Saturday, April 8, 2017

April 7, 2017

Today I spent hours editing the life history of Greg's paternal grandmother, Birdie Gardner Jacobsen, for a big project one of the relatives is working on.  It is such a beautiful book, the layouts and pictures are fantastic, and the story was so fascinating.  I stayed up well past midnight trying to get it finished.  (I'm actually typing this the morning after...).

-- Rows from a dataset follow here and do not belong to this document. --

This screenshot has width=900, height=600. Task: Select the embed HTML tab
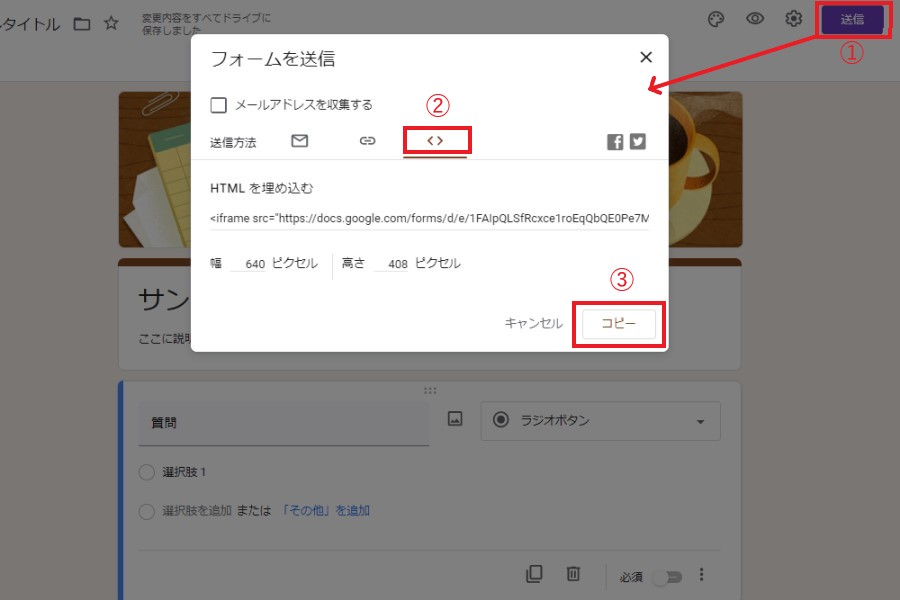pos(435,141)
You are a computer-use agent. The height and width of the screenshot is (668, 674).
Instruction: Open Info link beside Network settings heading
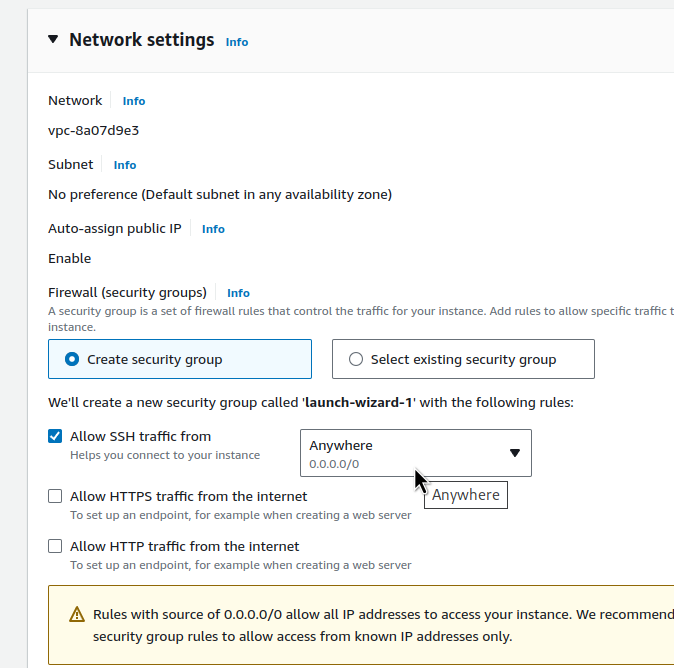pyautogui.click(x=237, y=42)
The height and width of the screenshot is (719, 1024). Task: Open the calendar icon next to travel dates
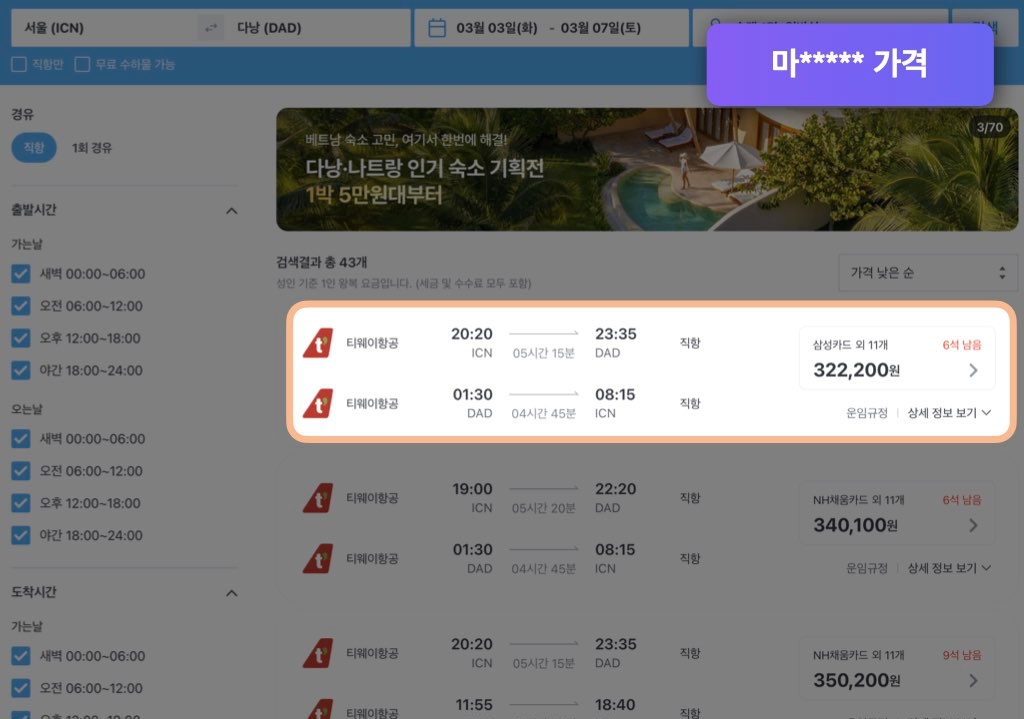pyautogui.click(x=437, y=27)

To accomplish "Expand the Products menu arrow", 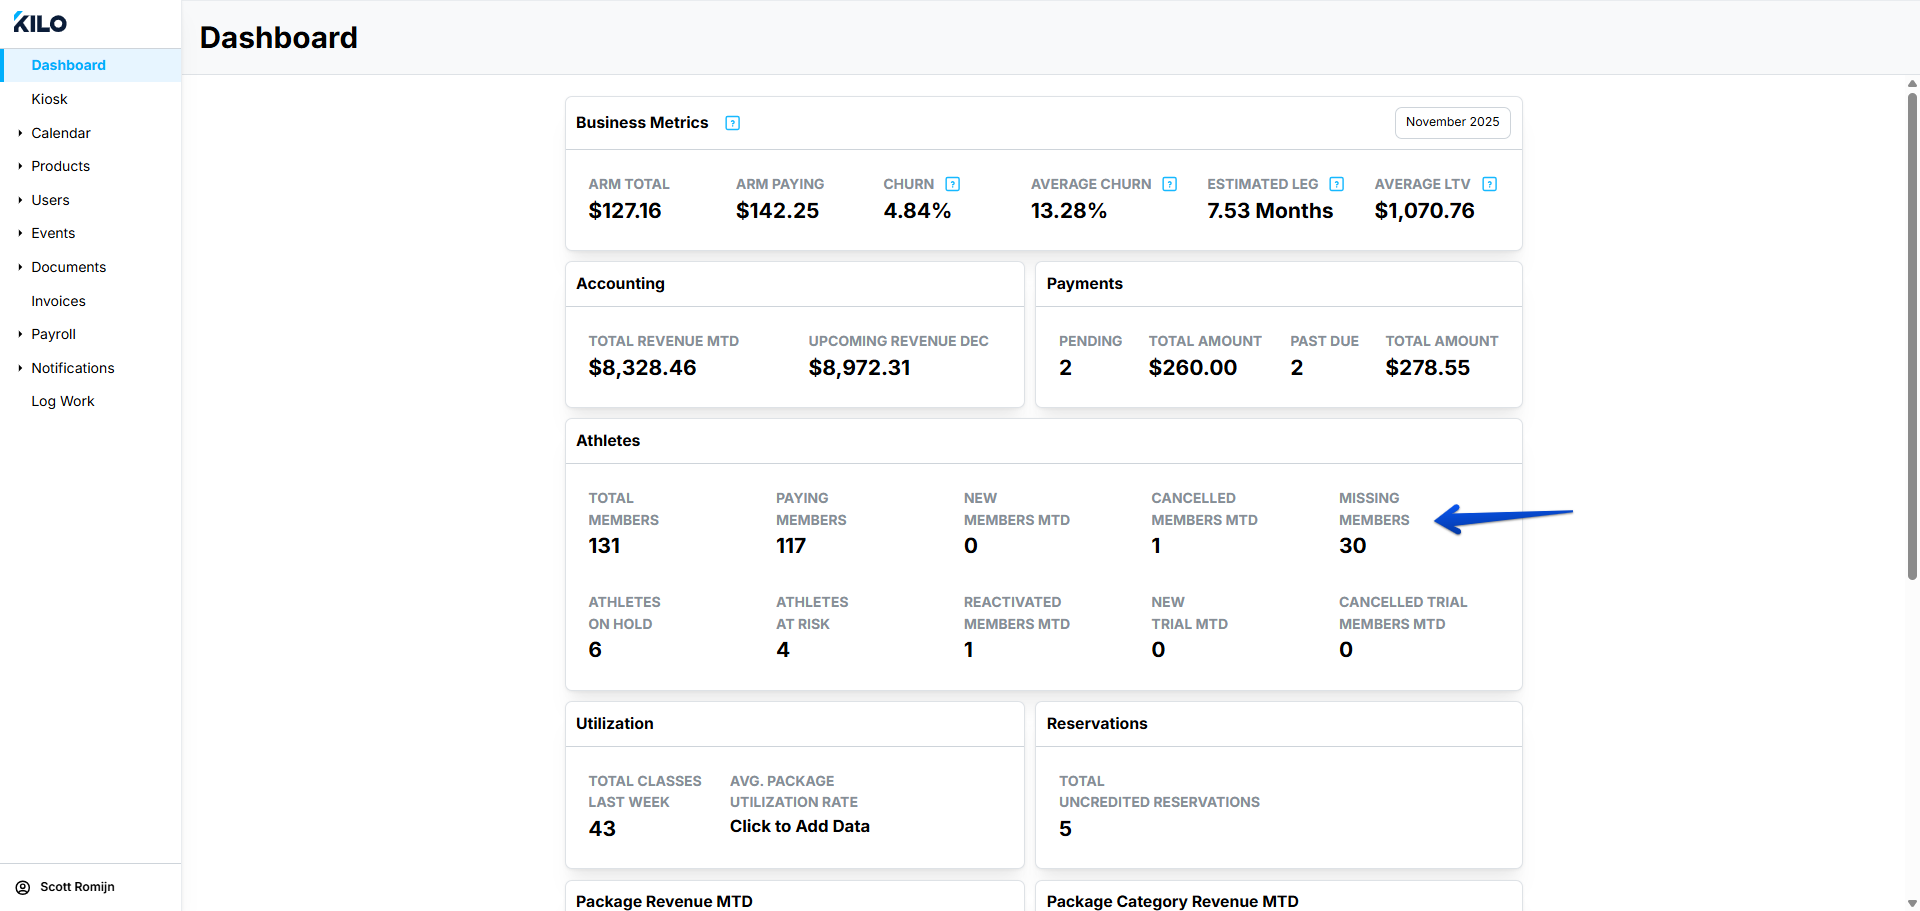I will tap(20, 166).
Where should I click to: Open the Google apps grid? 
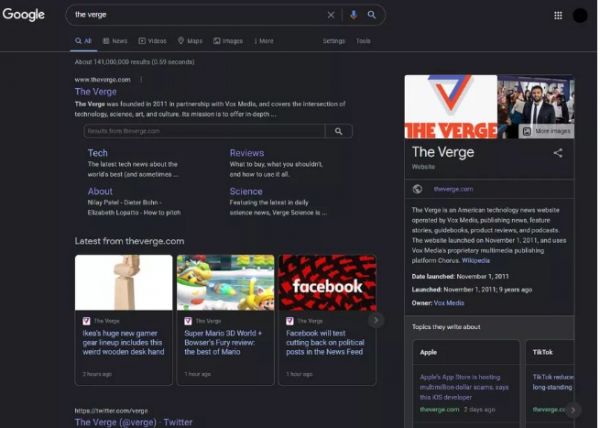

Birdie was a beautiful, smart, athletic, and incredibly musically talented lady.  She led a very interesting life.  She married Sylvan Jacobsen (my father-in-law's dad) and together they had three sons.  They were such a handsome couple, so young and full of promise.  But Sylvan had heart problems and died when he was around 40.  The doctors told him that his only option to live past 40 was to have open heart surgery.  I cried when I read the part where Birdie described this huge decision.  She said, "Sylvan loved life and he was crazy about his boys, so he wanted to do everything possible to live."  It was heartbreaking to read.  The surgery was not a success.  A year later, he passed away.  My father-in-law, Garr, was only twelve years old.
Birdie and Sylvan Jacobsen--engaged on New Year's Eve

As I delved deeply into her story, editing and working along, I came to know and love this woman.  I actually met her once when we were engaged and once when she was in a nursing home, but I, unfortunately, hardly paid much attention to her as she was old and frail.  Last night as I sat in my bed, propped up by pillows, with my computer on my lap, I had so many thoughts and questions for her.  In her pictures she was young and beautiful and vibrant.  She had so many wonderful talents and abilities.  And I'm amazed at her strength.  After losing her husband, she went back to school and work and supported her family as the secretary of the LDS institute at San Diego State.  I love this woman.

Hanging on my ancestor wall above the landing of my stairs, I have her picture, as well as her parents.  I look at them nearly every day.  And now I can look at them and really feel as though I know them and love them.  I am so thankful for the amazing legacy they have left behind.

It was hard to fall asleep after I shut my laptop for the night.  My eyes were weary, but my mind was going full speed.  Also, with Greg and the girls in Las Vegas for a volleyball tournament, I was lonely in my bed.  I never sleep as well without Greg next to me.  I kept thinking about how he is the exact age his grandpa was when he died.  I just couldn't imagine life without him.  I think I will hug him a bit tighter when he gets home.